The Living Sea Of Waking Dreams: A Novel by Richard Flanagan
By Jennifer Bort Yacovissi
The job of a reviewer is to critique the book that has been written — that is, to interrogate what the author was attempting to achieve and then to assess whether he (in this instance) has been successful — not to complain that it wasn’t the book the reviewer wanted.
Still, I found myself thinking there are so many potential books inside The Living Sea of Waking Dreams that I wish Richard Flanagan had written. Instead, we have the one he chose to write, which I feel does not achieve his desired outcome.
Flanagan, who was born and raised in Tasmania, is inarguably the best known, most prolific, and most celebrated living Australian author. Of his now eight novels, he is best known for the 2014 Man Booker Prize-winning The Narrow Road to the Deep North, but virtually all of them have met with wide acclaim. This new one is racking up the accolades, too, but I must demur.
The Living Sea of Waking Dreams, with its pervasive sense of slowly unfolding doom, is a book about vanishing — not just figuratively and literally, but also in an oddly liminal space between the two. Flanagan’s story focuses on the already diminished Tasmanian family of Tommy, Anna, and Terzo, three siblings whose father, Horrie, and brother Ronnie have already died, and whose mother, Francie, is dying by centimeters.
Francie is entirely ready to slip these mortal bonds; unfortunately, Anna and Terzo — the two who live on the mainland and swoop in every so often to issue edicts to Tommy, their mother’s caregiver — are intent on forcing her to stay:
“Tommy’s idea of accepting death felt weak and spineless next to Terzo’s mad, cruel and hateful love…Because anything was better than death…If to live it took Francie working as hard as an Olympic gold medalist to get the whole twenty-one pills down every day, well, that was what it took. If it took living like a dog, well, was that not still living? And, after all, wasn’t living preferable to dying?”
While this family drama is playing out, massive wildfires are ravaging Australia, and the fallout of smoke and ash are covering Hobart and the rest of Tasmania. Entire species of animals are disappearing into the flames.
The story unspools through the eyes of Anna, a successful architect whose busyness through the years has prevented her from paying much attention to her son, Gus, who is now grown and rarely emerges from his bedroom except to steal things from her. Any bond between the two has vanished, and it’s unclear that she has gained anything in the trade-off.
Instead, when faced with the dispiriting prospect of her dying mother or the specter of the wildfire devastation or the thought of Gus, Anna disappears into Instagram and Facebook. “She wanted to post something cheerful she took a photo of her feet in the new sandals she had bought at Sydney Airport. New shoes! she wrote. Oceans were warming at the rate of five atom bombs a second.”

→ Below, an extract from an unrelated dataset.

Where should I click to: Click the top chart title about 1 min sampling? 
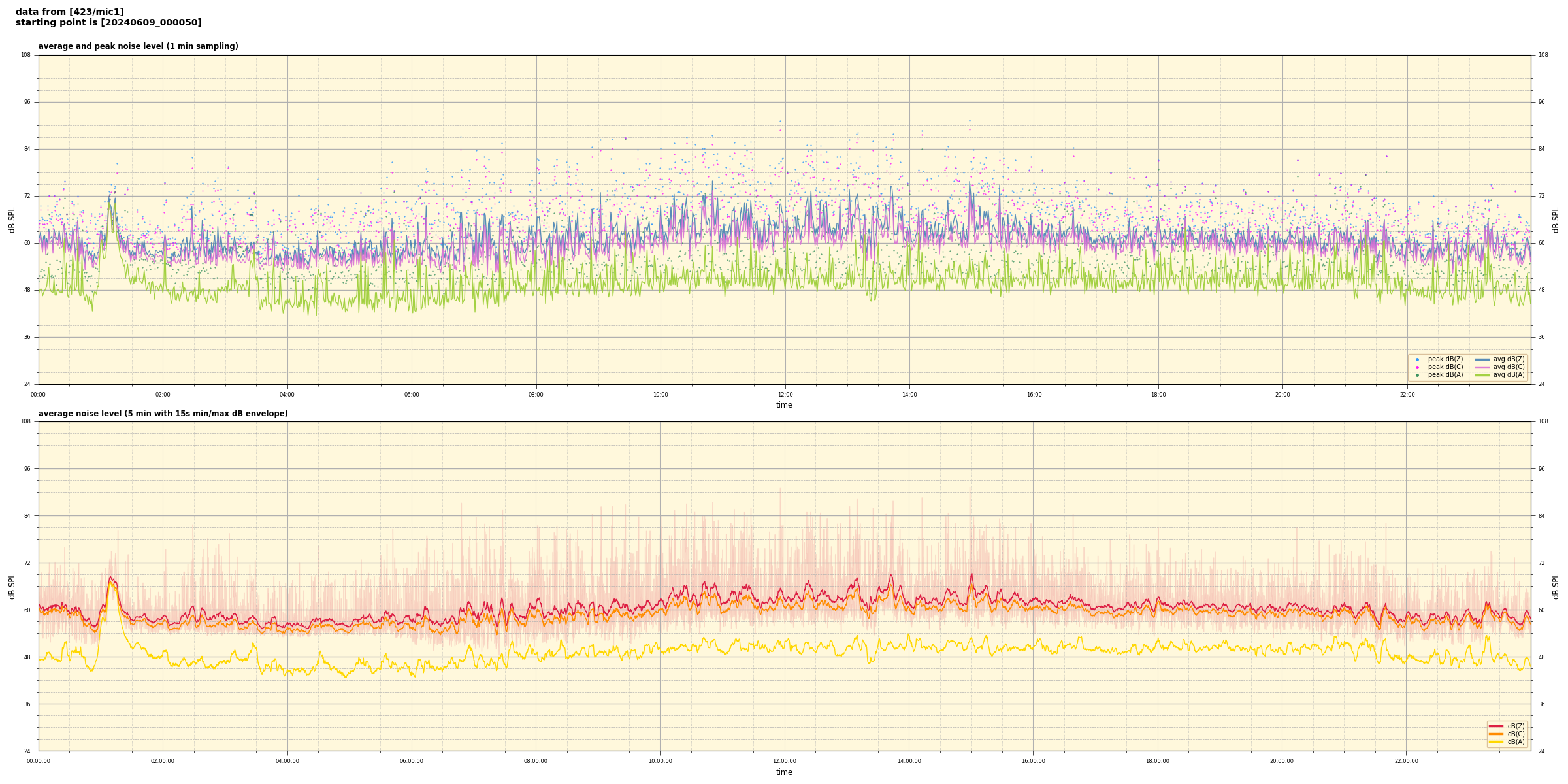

Through all of this, Anna is also working to ignore the disappearance of various parts of her body: first a finger, then a knee, a breast, an entire hand. The missing parts are blurred out in the manner of a perp’s face in a reality cop show. No one else seems to notice except Francie, who is living in a world of medically induced hallucinations. Eventually, Anna realizes other people are missing parts, as well, though their loss goes unremarked upon:
“And so her life was to go on as it ever had. Parts of her would go missing and no one, not even doctors, would ever notice. And if no one noticed did anyone care? And if no one cared why should she?”
Unfortunately, Flanagan prompts that same question in his reader. The author is urgent in his desire to get his readers to grasp — to notice — the climate catastrophe that is unfolding before our eyes, if only our eyes weren’t glued to our phones. That urgency translates into an unsubtle, hectoring repetitiveness that undermines his message.
He could have told this story in far more effective and affecting ways. Instead of Anna, we could have seen through the eyes of a younger Francie — forced by culture and circumstances into a pre-determined role, but who grew up in a natural world that’s quickly disappearing — as she aged and eventually vanished into her waking dreams.
Flanagan, whose perfection in detail is as magical as ever, makes us yearn to spend more time with her, this woman who understands calculus and wishes she’d been taught how to service her own car, rather than being saddled with the drudgery of keeping house and raising children:
“No one sang of it, no one celebrated it, no one respected it. Francie did all of it, agreed with none of it, and preferred simply to get on with it. But once, Anna overheard her and the Tiger [Francie’s mother] speaking about women, voices strangely low and gravelly, a muted music of rage she never forgot.”
It is abundantly clear that Flanagan is raising the alarm over the ravages already wrought by climate change and our willingness to ignore them; he ends with a note about the near-extinction of Tasmania’s orange-bellied parrot. Even if he’s preaching to the converted, though, this is not the book to shake readers into looking up from their screens.